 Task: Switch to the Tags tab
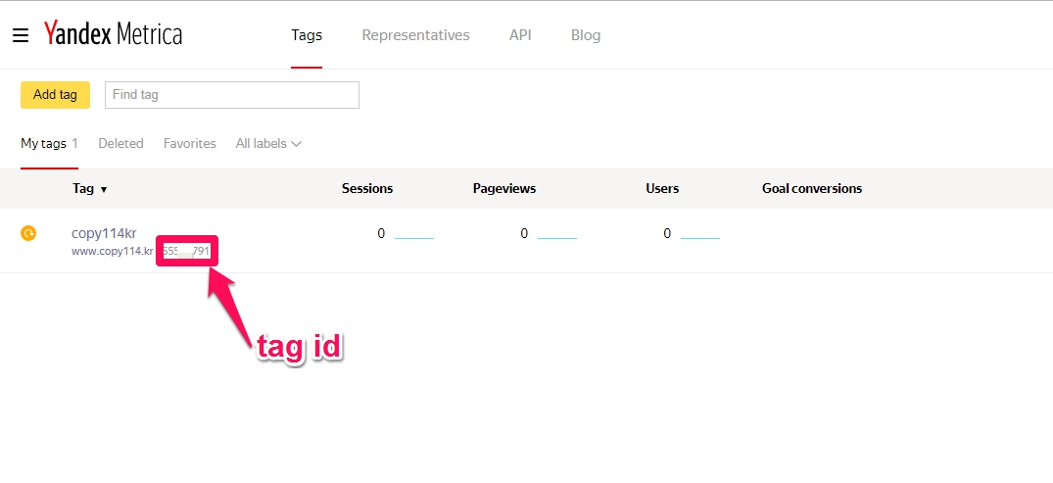tap(307, 35)
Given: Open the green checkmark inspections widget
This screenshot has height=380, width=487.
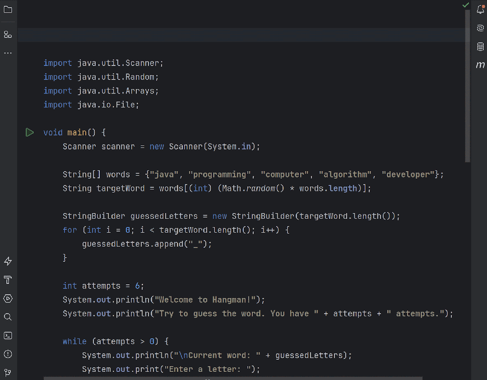Looking at the screenshot, I should click(x=466, y=5).
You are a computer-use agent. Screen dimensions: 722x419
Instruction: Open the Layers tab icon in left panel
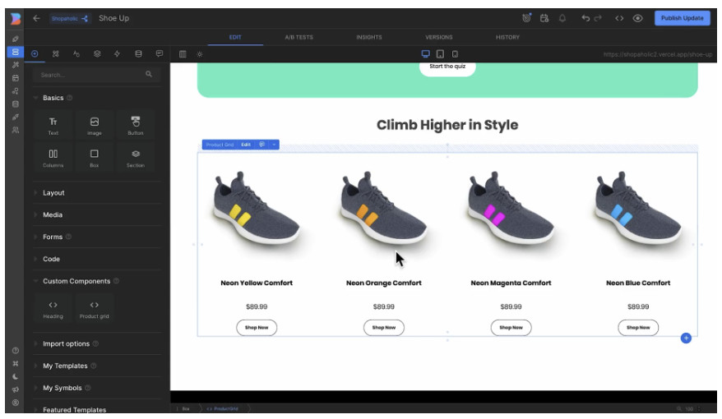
**********
Rewrite all the items above, replacing "Open" with "Click" wherever it occurs and leaving everything else unchanged. Leave out the pictures.

-- Exercise response --
 Task: Switch to the Tags tab
tap(307, 35)
Given: Click the green checkmark inspections widget
This screenshot has height=380, width=487.
Looking at the screenshot, I should click(x=466, y=5).
You are a computer-use agent. Screen dimensions: 722x419
Instruction: Click the Layers tab icon in left panel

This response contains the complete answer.